> _Selected text_:
--

Meanwhile, here in Europe, the Law Of Unintended Consequences may soon be felt - and by that, I mean it may be a big positive for European consumers.
According to an article in Blesk, a Czech tabloid, food prices may decline by as much as 15% overall in Europe thanks to a combination of Russian sanctions and a rich harvest this year, which means that all those agriculture products originally destined for Russia will instead end up on supermarket shelves here.
Below is the English translation of the original article in full.
Czechs and Europeans are beginning to feast: Putin’s sanctions have made food cheaper by up to 15%!
Prepare your stomachs and finish eating supplies from the freezer. Czechs may soon be rushing to buy cheaper food which hasn’t been seen for quite awhile.
Prepare your stomachs and finish eating supplies from the freezer. According to estimates by the Food Chamber, prices may decline by 15% due to the Russian sanctions!

--

> _Given exercise 1_: Reproduce the passage about European food prices from "Meanwhile, here in" up to and including "for quite awhile.".
> _Given exercise 2_: Please condense the paragraph in the passage about European food prices that begins "According to an article in Blesk" into one shorter sentence that keeps its main facts.
The material after this point comes from a different source.

> _Data_:
--

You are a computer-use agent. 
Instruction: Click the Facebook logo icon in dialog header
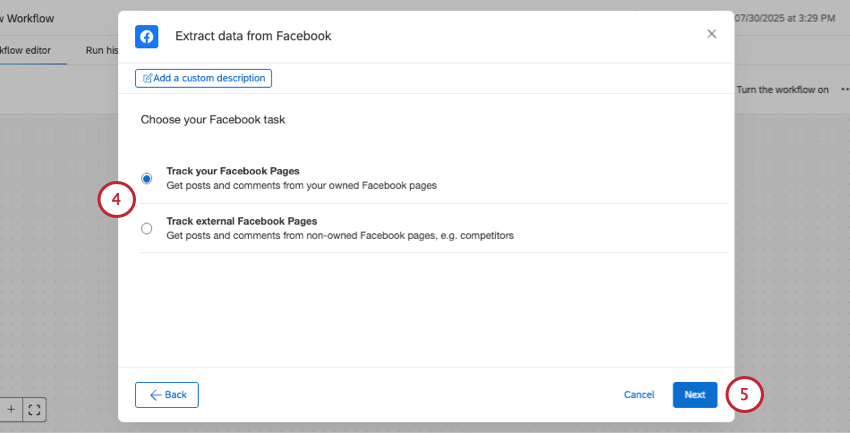pyautogui.click(x=146, y=36)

--

> _Full output 1_:
Meanwhile, here in Europe, the Law Of Unintended Consequences may soon be felt - and by that, I mean it may be a big positive for European consumers.
According to an article in Blesk, a Czech tabloid, food prices may decline by as much as 15% overall in Europe thanks to a combination of Russian sanctions and a rich harvest this year, which means that all those agriculture products originally destined for Russia will instead end up on supermarket shelves here.
Below is the English translation of the original article in full.
Czechs and Europeans are beginning to feast: Putin’s sanctions have made food cheaper by up to 15%!
Prepare your stomachs and finish eating supplies from the freezer. Czechs may soon be rushing to buy cheaper food which hasn’t been seen for quite awhile.

> _Full output 2_: The Czech tabloid Blesk reports that Russian sanctions and a rich harvest this year may cut food prices in Europe by as much as 15% overall, as farm products first meant for Russia end up on European supermarket shelves instead.